=== Texto fornecido ===
+++++
A autora, Silvia Federici, é filósofa, historiadora e ativista feminista. Nascida na Itália, sua trajetória intelectual é marcada por pesquisas voltadas para o trabalho reprodutivo, o papel das mulheres nas economias capitalistas e as formas de resistência aos modelos de opressão. Neste livro, ela propõe que a formação do capitalismo não pode ser compreendida sem considerar a dimensão de gênero e as estratégias de dominação exercidas sobre os corpos femininos, especialmente no contexto da acumulação primitiva e da consolidação do trabalho assalariado.
A importância histórica do livro está em trazer à tona a articulação entre capitalismo, patriarcado e disciplinamento social. Ao associar a perseguição às bruxas à emergência de um novo regime de trabalho e de controle da sexualidade, a obra oferece uma leitura alternativa às narrativas econômicas clássicas sobre a origem do capitalismo. Seu impacto se deu tanto nos debates acadêmicos quanto nas discussões feministas contemporâneas, abrindo caminhos para repensar o papel das mulheres na história da modernidade e na crítica às estruturas de poder.
Abaixo apresentamos alguns conceitos centrais desenvolvidos no livro.
1. A transição do feudalismo para o capitalismo e seus impactos sociais
A passagem do feudalismo para o capitalismo não foi apenas uma mudança econômica, mas uma reconfiguração profunda das relações sociais. Esse processo exigiu a quebra de vínculos comunitários e o fim de formas coletivas de uso da terra. As terras comunais, antes acessadas por camponeses para cultivo e sustento, foram cercadas e apropriadas por elites, gerando uma massa de trabalhadores sem meios de sobrevivência autônoma. Essa nova classe foi obrigada a vender sua força de trabalho, o que transformou radicalmente o modo de vida das populações camponesas e urbanas. O surgimento do capitalismo dependeu da criação forçada de um novo tipo de trabalhador e da destruição de formas anteriores de organização da vida.
+++++
=== Descrição da tarefa ===
Transcreva sem alterações, do texto sobre a obra de Silvia Federici, o trecho que começa em "A autora, Silvia" e vai até "do trabalho assalariado.", incluindo estas últimas palavras. As linhas que vêm depois do texto não têm nenhuma relação com ele.

=== Dados fornecidos ===
+++++
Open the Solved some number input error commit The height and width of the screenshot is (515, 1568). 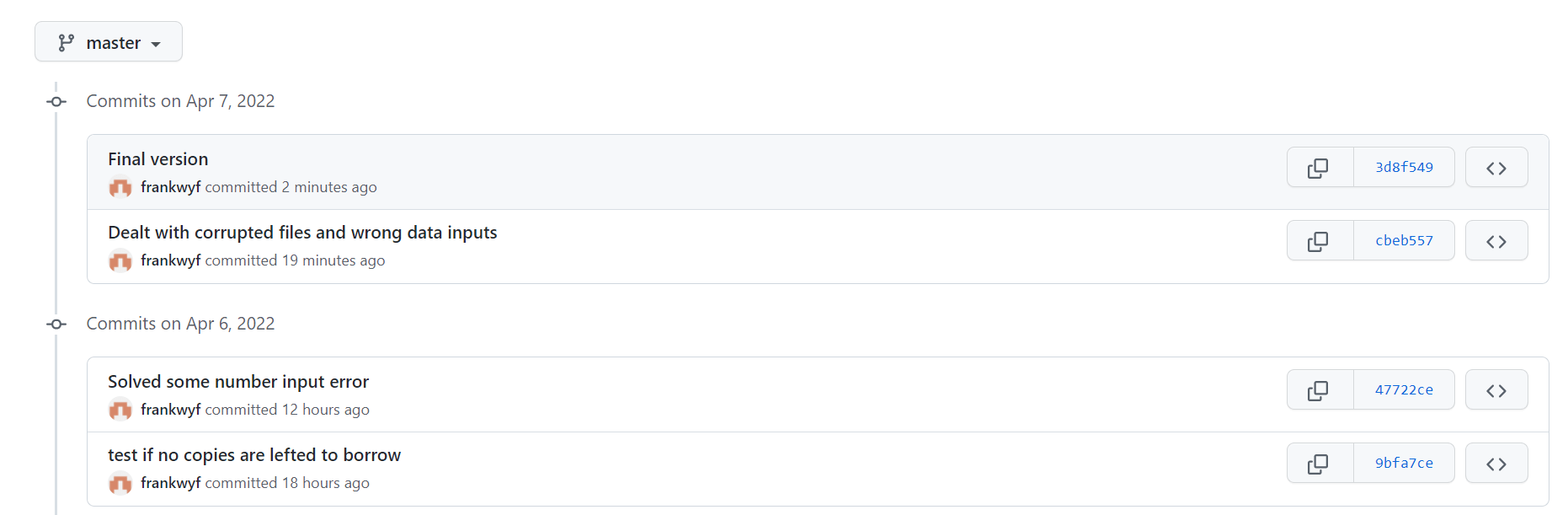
+++++
=== Resolução do exercício ===
A autora, Silvia Federici, é filósofa, historiadora e ativista feminista. Nascida na Itália, sua trajetória intelectual é marcada por pesquisas voltadas para o trabalho reprodutivo, o papel das mulheres nas economias capitalistas e as formas de resistência aos modelos de opressão. Neste livro, ela propõe que a formação do capitalismo não pode ser compreendida sem considerar a dimensão de gênero e as estratégias de dominação exercidas sobre os corpos femininos, especialmente no contexto da acumulação primitiva e da consolidação do trabalho assalariado.